Patient #10 was observed in bed in his/her room on 4/4/17 at 4:10 PM. At that time the patient stated s/he was in bed covered with blankets because the room was cold. S/he stated the only way for him/her to get warm was to get under blankets in bed. Observation on 4/4/17 at 4:50 PM revealed room #704 was uncomfortable to the two surveyors because it was too cool even with long sleeves. Interview with the assistant director of maintenance and the associate administrator on 4/5/17 at 11:30 AM confirmed that a section of patient rooms were not receiving adequate heat due to a heating system failure since 3/29/17. Those rooms were #701 through #713 (13 rooms). The assistant director of maintenance stated parts had been ordered at that time. He and the associate administrator stated that the facility had considered moving patients who were too cold. Before the temperature had dropped, the facility had opened windows during the day when it was warmer outside. The following concerns were identified:
a. During the interview with patient #10 on 4/4/17 at 4:10 PM, s/he stated the heating system malfunctioned over a week ago and they had to order a part to repair the system.
b. During the 4/5/17 interview at 11:30 AM, both staff members confirmed that the facility failed to formulate and implement a specific plan to address the cool room temperatures in a timely manner. In addition, the facility failed to interview the patients in those rooms to determine which patients would like to move to a warmer location.
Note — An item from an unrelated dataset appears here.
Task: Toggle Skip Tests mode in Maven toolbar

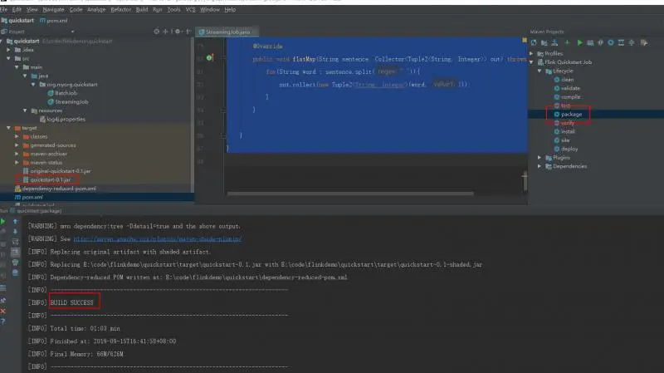Action: click(611, 43)
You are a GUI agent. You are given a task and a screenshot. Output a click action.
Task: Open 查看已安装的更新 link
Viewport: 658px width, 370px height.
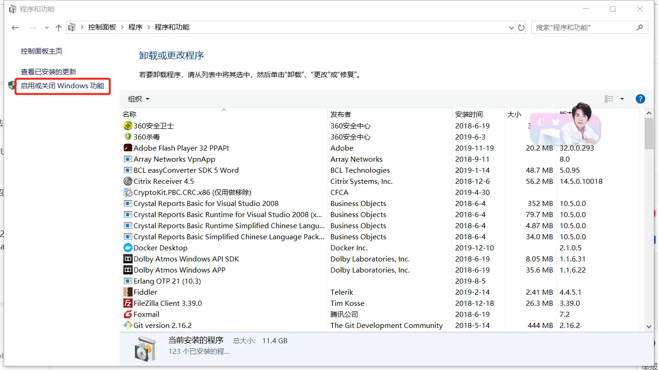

c. Interview on 4/6/17 at 10:05 AM with the assistant director of maintenance revealed the facility failed to routinely take room temperatures since the heating system failure of 3/29/17. He stated a random room temperature in the affected area was 68 degrees F. However, this was not documented. He was uncertain what the temperature in any of the affected areas was for 4/6/17.
d. Review of actual outside temperatures for the area of the facility (accessed at https://www.accuweather.com) from 3/29/17 through 4/5/17 revealed the following high and low Fahrenheit temperatures:
3/29/17 - 58/26 degrees;
3/30/17 - 58/37 degrees;
3/31/17 - 42/32 degrees;
4/1/17 - 46/26 degrees;
4/2/17 - 46/32 degrees;
4/3/17 - 41/27 degrees;
4/4/17 - 42/25 degrees; and,
4/5/17 - 54/24 degrees.
e. Review of the policy last reviewed by the facility on 3/1/16 titled, "Utility System Failure Response Policy" under "The procedures will include:" was the following: ...2. In the event of a failure, patient safety is the highest priority...5. Clinical interventions are unique and are dependent upon each type of utility system failure and the clinical situation. Contingency procedures are developed and implemented within clinical policy."